> _Extrait_
Dans Exit, l’auteur italien met en place un carrousel temporel grâce auquel il déplie l’histoire d’A. et B., en évoquant dans le désordre différentes pistes capables d’expliquer leur séparation : « l’épisode des chaussettes », crise majeure dont l’explicitation est retardée, la politique, les choses futiles du quotidien, le sexe, ou les enfants qu’ils n’ont pas eus (hypothèse qui reconvoque la chanson de Tozzi, et plus particulièrement la phrase « Dammi il sonno di un bambino », dans laquelle on peut entendre « Donne-moi un enfant », plutôt que « Donne-moi le sommeil d’un enfant »). L’introduction du spectacle met peut-être également sur la voie de la structure musicale de la pièce, de plus en plus sophistiquée. L’alternance entre répliques et commentaires précédemment décrite prend, dans les parties 2 et 3 au cours desquelles apparaissent deux autres personnages, la forme d’un montage parallèle entre des scènes jouées deux à deux. Ce montage est souligné par des ruptures nettes, ou au contraire par des tuilages parfaits, dans lesquels les propos avancés sont aussitôt démontrés ou démentis par le rejeu d’une scène du passé.
Le tube choisi, qui porte l’empreinte des années 1970 qui l’ont vu naître par ses consonances datées, prépare aussi peut-être à certaines répliques réactionnaires d’A., l’homme, qui dit par exemple au sujet du corps de sa femme, au moment où ils la croient enceinte : « Bien sûr que c’est le tien, mais c’est aussi un peu… le nôtre, non ? »[26] – déclaration dont B. souligne aussitôt le caractère « macho ». Plus tard, A. se montre soucieux de « récupérer sa virilité » au moment de rencontrer une nouvelle femme[27], et il dit à son ex, qui lui apprend qu’elle a rencontré quelqu’un, qu’il était inquiet à ce sujet car « Pour vous, en tant que femmes, c’est probablement plus difficile »[28]. On peut faire l’hypothèse que le tube de Tozzi, qui dans un premier temps saisit par les sentiments, est également un moyen de désigner le discours assez cliché que la pièce tient sur le couple, discours mis en évidence autant qu’à distance par le manuel que s’achète B. pour se remettre de la rupture, dont elle trouve les conseils profondément ridicules, mais qui ne se départit pas tout à fait de l’idée qu’il assène « qu’une femme doit être désirée »[29], et qui s’oblige par conséquent à séduire l’ami qu’elle a rencontré pour se prouver qu’elle est encore désirable. En plus de placer dans un état d’attention suraiguë à l’autopsie d’un couple, de manière plus ludique que pathétique suivant le ton de la pièce, la diffusion intégrale de « Ti amo » prépare à la composition musicale de la pièce, et peut être après coup perçue comme un commentaire critique sur elle, que tiendrait la metteuse en scène avant même son début.

> _Vos consignes_
1. Répondez aux questions suivantes à partir de l'extrait.
(a) Quelle phrase de la chanson de Tozzi peut s'entendre comme « Donne-moi un enfant » ?
(b) Par quel adjectif B. qualifie-t-elle la déclaration d'A. sur son corps ?
(c) Que s'oblige à faire B. pour se prouver qu'elle est encore désirable ?
2. Résumez l'extrait en deux phrases.

> _Données fournies_
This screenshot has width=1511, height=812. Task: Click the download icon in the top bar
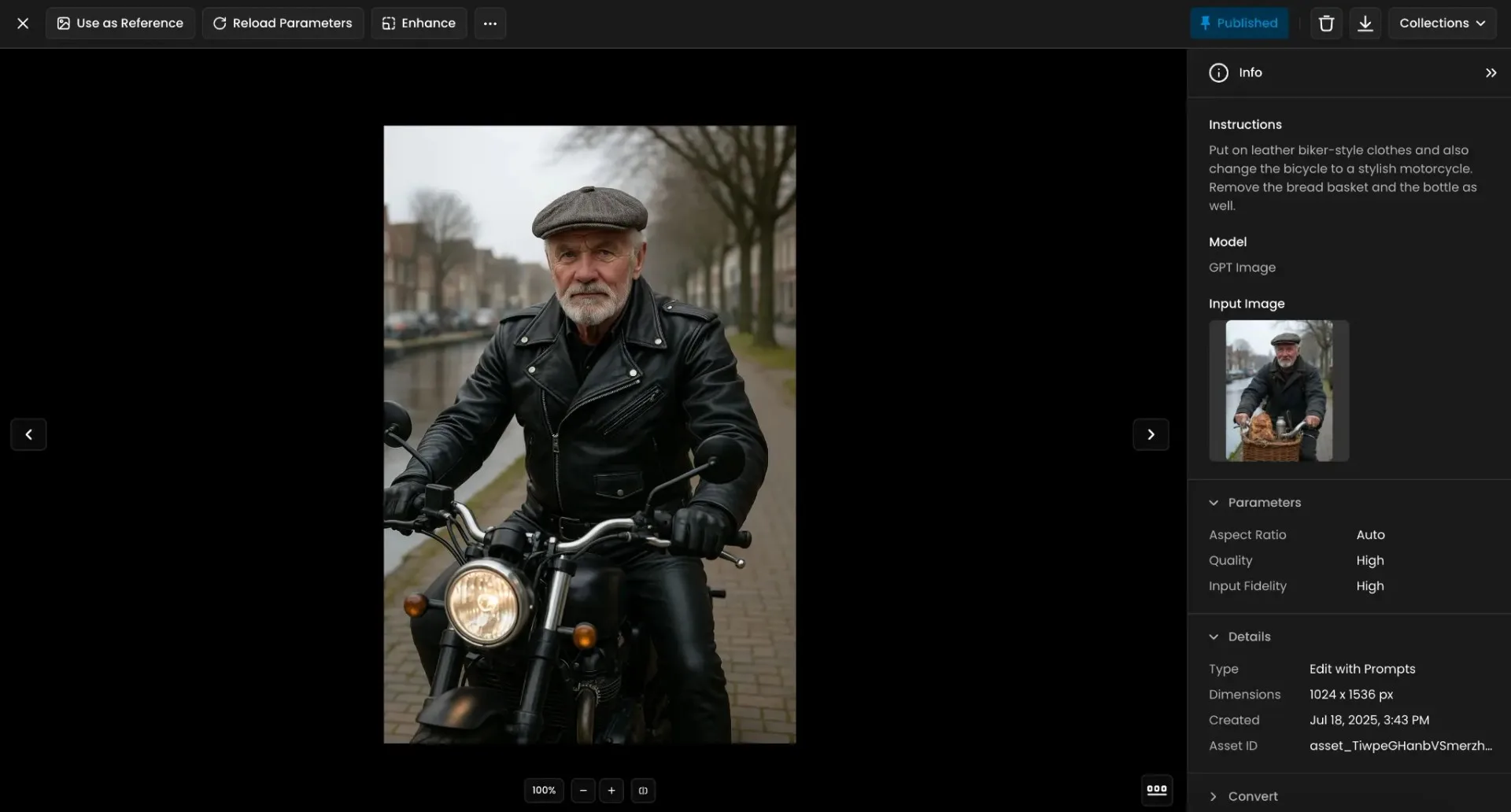[x=1365, y=23]
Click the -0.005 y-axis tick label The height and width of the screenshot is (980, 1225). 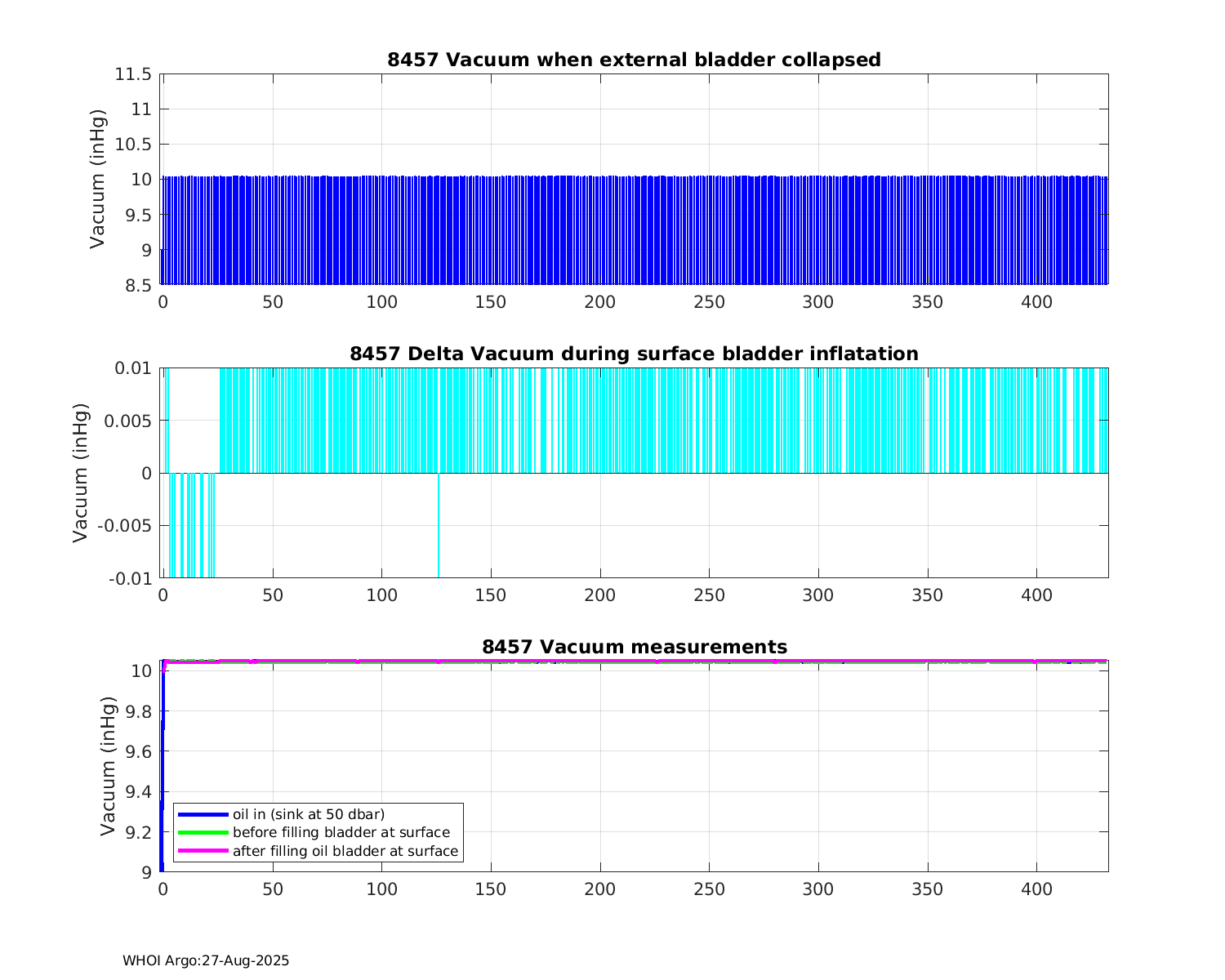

> _Corrigé_
1.
(a) « Dammi il sonno di un bambino ».
(b) « macho ».
(c) Elle s'oblige à séduire l'ami qu'elle a rencontré.

2. Dans Exit, l'histoire d'A. et B. est dépliée dans le désordre à travers différentes pistes capables d'expliquer leur séparation, selon une structure musicale de plus en plus sophistiquée qui prend la forme d'un montage parallèle entre des scènes jouées deux à deux. La diffusion intégrale de « Ti amo », tube de Tozzi marqué par les années 1970, prépare à cette composition et peut être perçue comme un commentaire critique sur la pièce, dont elle désignerait aussi le discours assez cliché sur le couple.